A cookie jar is an iconic staple in any real American home. It stands for all those things that are sweet and good and joyful and free. Especially to someone who has a well-endowed sweet tooth. (That would be me.) Especially when that jar is filled with chocolate chip cookies made with real butter and extra chocolate chips! No nuts allowed. That’s an entirely different cookie that we’re talking about.
I find myself dismayed to realize that my life has been an empty cookie jar for a while. And I have to say, I do resent it.
My cookie jar elder life was filled with a calm yet energetic spirit, joyful creative work that I poured myself into, a rich spiritual life and the freedom to follow any road that promised to grow my elderhood in any fascinating direction. And not that long ago. Just last winter.
Then you know what happened. Someone stole all my cookies and left the jar. And took the extra bag of chocolate chips in the pantry besides! Someone named Pan Demic, son of the COVID clan, the one who’s always in trouble. An embarrassment to the family.
I haven’t been the same since. None of us has.
The question is before me, though: so what? So what if I am not the same Martha that I was six months ago: generally calm, usually energetic, loving my creative pursuits that nourished my eager spirit, spiritually rich, free to be whatever I wanted to be.
Which begs the question: If I am not the same Martha that I was six months ago, what lives in me now that I can bake up into a new “something” that can fill my empty cookie jar with some new sweetness to love?
I’m not an exercise lover, but I have been walking and doing some exercises on DVD, all to strengthen a 79-year-old body that has lost some muscle mass and with it…strength. So – I add some sweet discipline. And it is delicious to feel so much better – and stronger already.
I’m not zeroed in on my calligraphy and watercolor painting these days like I have been for a year. It seems to take too much mental energy for a non-artist. So – I added a new creative effort: drawing. Just small things. Don’t want to go overboard…but they’re happening. And they please me. My little wildflowers are sweet.
I’m not thrilled by cooking, but I learned that I have to up my protein intake. So – I changed my list for groceries, making new cards that tell me how much protein is in those lovely high-pro new things. And I’m cooking more. And I remember that protein likes to fill you up! Sweet!
I’m varying my meditations and challenging myself by doing weekly Facebook Live devotions for my church. The search for meaning is sweet and satisfies the restless times that love to hover.
And the freedom I used to have? Of course, it’s been frustratingly limited. But I have found, here and there, that if I let go of the fear of everything, I am finding a new kind of courage. And courage is freeing because I’m back in charge.
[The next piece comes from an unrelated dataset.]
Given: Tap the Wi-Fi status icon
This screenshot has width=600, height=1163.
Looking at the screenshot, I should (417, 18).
That cookie jar of my life still sits there, but it’s getting filled up little by little. With goodies that melt on my taste buds and bring on those yummy sounds that make me smile.
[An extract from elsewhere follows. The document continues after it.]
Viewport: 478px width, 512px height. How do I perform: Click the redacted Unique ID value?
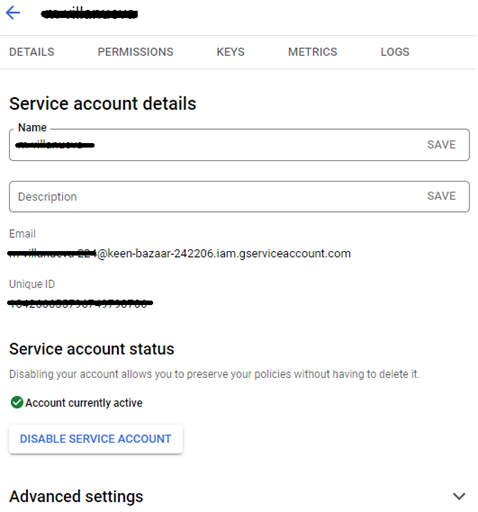(80, 303)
So there it is: whatever lies empty in our pandemic lives is just waiting for new things to fill it up.
These days of waiting are not quiet and empty. They are huge and inviting and promising if we take a chance and take a look for something new and amazing to show up. It doesn’t have to be something big. Just a little something here and there. They add up, and life looks different when we notice them. And welcome them in.
And I’m okay with that! Because it’s all grace!